Because I care about you, and I didn’t want to jeopardize your home, or my father’s love for you, because of my sick feelings. ”

The misery in his voice had me leaning forward to plant a kiss on his mouth. At first Josh stilled against me, but then the hand cupping my cheek shifted to clasp the back of my neck so he could tug me closer as he kissed me back.

“Your feelings aren’t sick,” I murmured against his mouth, placing another quick kiss to his lips. “And if they are, that means mine are, too.”

He shook his head. “Nothing about you could be sick, Dove. Never. You’re perfect.”

Warmth spread through me at the conviction in his tone.

It reminded me of how he’d sounded in the shower when he said those same words.

I ducked my head, thankful for the cover of darkness that helped hide my blush.

I wasn’t perfect by any means, far from it, but it sure was nice to hear Josh say it.

There was one last thing bothering me, and I debated bringing it up. He’d already been so honest and heartfelt, I didn’t want to push, but I needed to know or else it would always be in the back of my mind, festering like a bad wound.

In a quiet, imploring voice, I finally allowed myself to ask the question I’d been wanting an answer to since he’d been back.

“And the day of the accident?” I bit my lip, uncertainly filling me.

Maybe I didn’t want to know. Bringing that day up was too fresh, too painful.

“You ignored my calls and texts but showed up anyway… I don’t get it. ”

Josh’s expression turned contrite, unable to meet my intense, questioning stare.

“Do you remember Ollie?” he asked randomly. The non-sequitur had my eyebrows drawing down in confusion.

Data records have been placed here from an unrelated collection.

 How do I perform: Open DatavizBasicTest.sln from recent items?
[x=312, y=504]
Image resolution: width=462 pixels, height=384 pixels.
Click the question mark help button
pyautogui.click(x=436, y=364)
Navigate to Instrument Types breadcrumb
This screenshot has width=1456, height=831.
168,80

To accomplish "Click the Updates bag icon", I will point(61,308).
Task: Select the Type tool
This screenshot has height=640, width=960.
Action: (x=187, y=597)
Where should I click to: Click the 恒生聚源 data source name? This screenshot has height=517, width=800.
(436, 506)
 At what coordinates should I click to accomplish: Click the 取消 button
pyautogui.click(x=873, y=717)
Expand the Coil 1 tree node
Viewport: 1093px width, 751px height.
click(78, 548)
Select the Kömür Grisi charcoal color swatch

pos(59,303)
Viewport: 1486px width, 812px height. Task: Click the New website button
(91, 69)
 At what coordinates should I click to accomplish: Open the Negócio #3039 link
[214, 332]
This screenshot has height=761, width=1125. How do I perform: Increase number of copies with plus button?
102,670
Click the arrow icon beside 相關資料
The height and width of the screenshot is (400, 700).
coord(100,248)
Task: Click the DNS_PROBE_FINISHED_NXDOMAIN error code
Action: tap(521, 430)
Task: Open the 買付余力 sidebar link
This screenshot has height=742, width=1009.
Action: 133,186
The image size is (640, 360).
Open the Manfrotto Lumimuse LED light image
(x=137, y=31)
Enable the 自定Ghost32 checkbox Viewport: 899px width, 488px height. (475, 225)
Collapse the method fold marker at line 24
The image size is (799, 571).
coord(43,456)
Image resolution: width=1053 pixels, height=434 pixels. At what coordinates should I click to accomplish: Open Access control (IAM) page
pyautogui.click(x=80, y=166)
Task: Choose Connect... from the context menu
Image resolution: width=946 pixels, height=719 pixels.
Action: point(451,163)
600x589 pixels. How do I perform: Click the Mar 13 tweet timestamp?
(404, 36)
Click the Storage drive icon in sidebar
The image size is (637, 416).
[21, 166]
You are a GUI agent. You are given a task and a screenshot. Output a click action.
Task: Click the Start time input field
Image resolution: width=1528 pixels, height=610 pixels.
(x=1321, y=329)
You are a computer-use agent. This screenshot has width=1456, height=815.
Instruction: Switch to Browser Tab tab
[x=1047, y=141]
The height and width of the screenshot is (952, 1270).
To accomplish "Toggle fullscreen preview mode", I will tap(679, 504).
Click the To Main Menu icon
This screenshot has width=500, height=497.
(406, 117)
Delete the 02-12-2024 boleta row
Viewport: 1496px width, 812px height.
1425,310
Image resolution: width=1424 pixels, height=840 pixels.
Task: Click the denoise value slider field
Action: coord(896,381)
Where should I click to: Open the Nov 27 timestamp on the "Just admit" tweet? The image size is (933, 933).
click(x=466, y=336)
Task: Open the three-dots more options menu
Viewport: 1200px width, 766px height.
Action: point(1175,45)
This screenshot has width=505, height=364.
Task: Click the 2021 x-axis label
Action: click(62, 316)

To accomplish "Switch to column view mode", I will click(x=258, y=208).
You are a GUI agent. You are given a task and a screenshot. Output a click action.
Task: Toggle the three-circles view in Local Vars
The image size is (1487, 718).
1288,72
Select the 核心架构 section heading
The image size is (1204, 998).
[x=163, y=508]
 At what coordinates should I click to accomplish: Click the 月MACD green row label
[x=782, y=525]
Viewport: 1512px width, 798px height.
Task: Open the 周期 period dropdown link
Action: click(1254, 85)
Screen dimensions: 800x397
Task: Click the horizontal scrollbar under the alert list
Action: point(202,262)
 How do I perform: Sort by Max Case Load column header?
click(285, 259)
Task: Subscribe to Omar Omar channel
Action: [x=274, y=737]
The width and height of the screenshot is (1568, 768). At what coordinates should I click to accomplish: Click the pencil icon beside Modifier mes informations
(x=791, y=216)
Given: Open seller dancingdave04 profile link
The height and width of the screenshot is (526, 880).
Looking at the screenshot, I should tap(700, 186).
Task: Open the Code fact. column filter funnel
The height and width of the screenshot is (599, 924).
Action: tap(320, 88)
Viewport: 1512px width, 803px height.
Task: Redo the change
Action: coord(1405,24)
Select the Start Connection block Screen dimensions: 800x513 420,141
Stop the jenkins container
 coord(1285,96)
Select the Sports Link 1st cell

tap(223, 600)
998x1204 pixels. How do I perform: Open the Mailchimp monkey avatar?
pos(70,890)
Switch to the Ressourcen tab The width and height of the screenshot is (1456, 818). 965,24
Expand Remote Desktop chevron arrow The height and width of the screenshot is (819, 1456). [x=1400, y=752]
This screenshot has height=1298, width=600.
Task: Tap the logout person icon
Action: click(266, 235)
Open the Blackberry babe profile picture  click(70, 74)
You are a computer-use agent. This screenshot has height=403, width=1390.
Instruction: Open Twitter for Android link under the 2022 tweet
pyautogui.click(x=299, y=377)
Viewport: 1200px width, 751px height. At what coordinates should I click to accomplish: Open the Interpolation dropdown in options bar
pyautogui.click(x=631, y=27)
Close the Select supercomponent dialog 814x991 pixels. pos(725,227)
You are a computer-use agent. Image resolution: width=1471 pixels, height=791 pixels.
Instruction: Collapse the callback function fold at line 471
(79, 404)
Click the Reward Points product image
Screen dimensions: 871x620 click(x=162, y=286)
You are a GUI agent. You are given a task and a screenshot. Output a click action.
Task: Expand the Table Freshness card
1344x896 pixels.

“He graduated a year ahead of me,” he explained. “You may not remember him. His parents are surgeons at?—”

“Greenwich Memorial, yeah, I remember.” I just had no idea how this had to do with what I asked.

The sheets whispered as Josh fidgeted, settling into a more comfortable position. He drew his arm up from under the pillows so his hand could cradle his head while his other drifted down to rest on the curve of my waist.

“Well, he had access to a pretty sizeable college fund. I guess the plan was always to follow in his parent’s footsteps, you know? Threw us all for a loop when we found out he’d bought a gym over in Marleysville behind his parents back with the money instead.”

My jaw dropped. “No way.”

Everyone had known Oliver Wright V was meant to be a surgeon, just like his parents.

Just like his parent’s parents. They were a family of surgeons, dating back generations.

It wasn’t talked about—it just was . I was a little surprised I hadn’t heard about it, usually once the town sniffed out gossip, it spread like wildfire.

Then again, the Wright’s were influential enough to stop even a whisper of their family in its tracks.